There are several things you can do to maximize your exhaust system’s safety and efficiency, including:
- Install duct access doors – As mentioned above, it’s nearly impossible to determine the condition of your ductwork since it’s so challenging to see. Remedy this by adding duct access doors along the ductwork. This allows visibility to the ducts’ condition and allows easier access to clean them.
- Use the correct baffles – This isn’t a place to cut corners. Not only would it create a fire hazard, but it will also make your equipment less efficient. Be sure to use the recommended filters for your system and ensure your hood filters cover the entire hood canopy opening.
- Install an exhaust fan hinge kit – Instead of having professional cleaners remove your exhaust fan several times a year, a hinge kit allows them to tip the fan back to gain access to the ductwork. This prevents damage to the fan base, fan components, and damage to your roof that can happen during cleaning.

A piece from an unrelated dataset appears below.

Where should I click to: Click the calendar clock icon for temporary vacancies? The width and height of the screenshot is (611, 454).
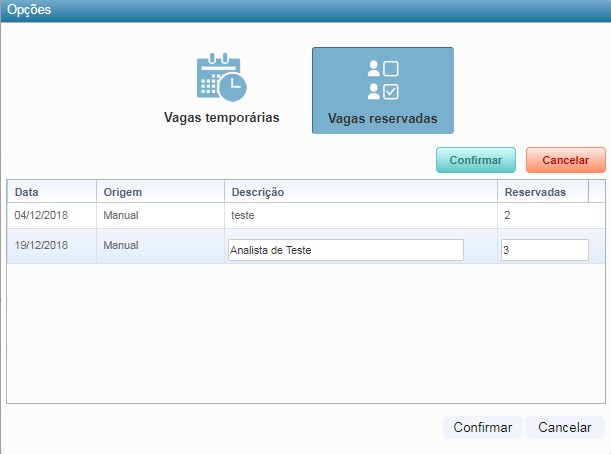click(x=221, y=77)
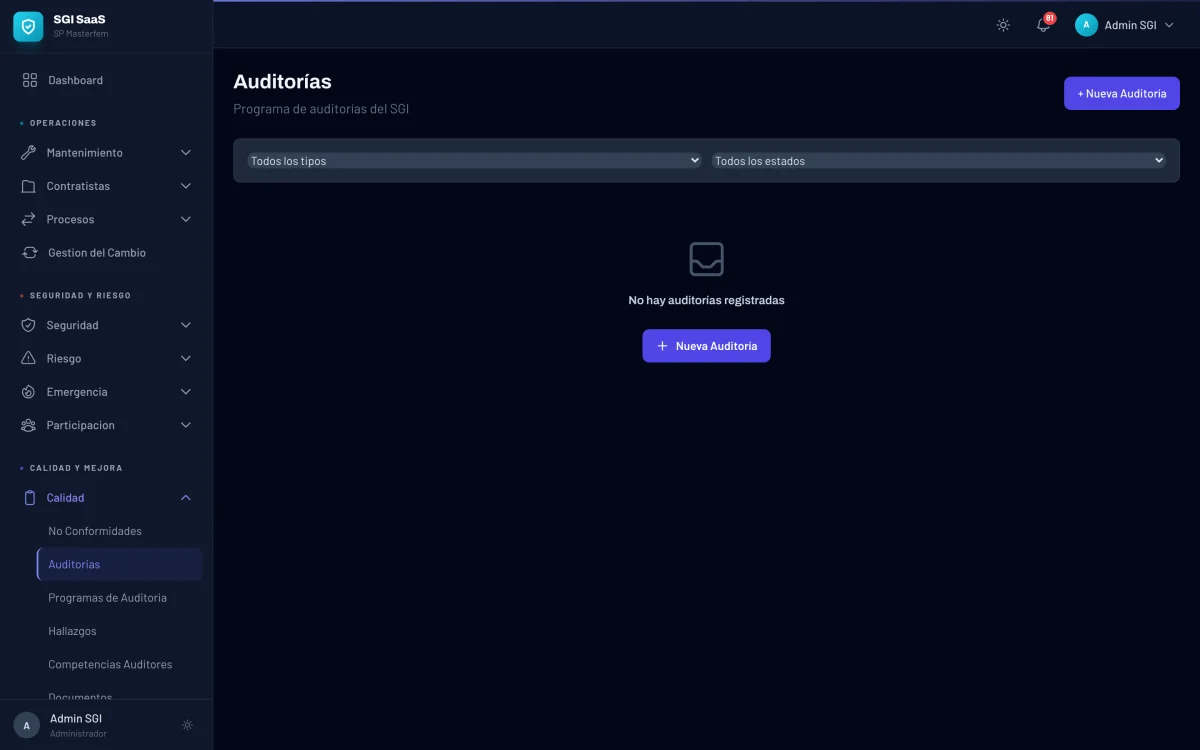Open Gestion del Cambio via its arrows icon

[27, 252]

- Install an exhaust fan access port- When cleaning the exhaust fan, it’s difficult to access the fan blades to wash them. An easy solution and an NFPA 96 fire code requirement is an exhaust fan access port that allows access to the fan blades to wash them. Not only does this help with the cleanliness of the system, but it also lengthens the life of the fan by preventing unbalanced fan blades and excessive fan belt wear and tear, which can result from the fan being covered in grime.
- Clean hood filters regularly – While the entire system is being inspected and cleaned up to four times a year, your hood filters should be cleaned much more frequently. A quick-service restaurant (QSR) will probably be cleaning their hood filters daily, while other restaurants may only need to clean theirs once or twice a week. Refer to your hood filter manufacturer for more precise details.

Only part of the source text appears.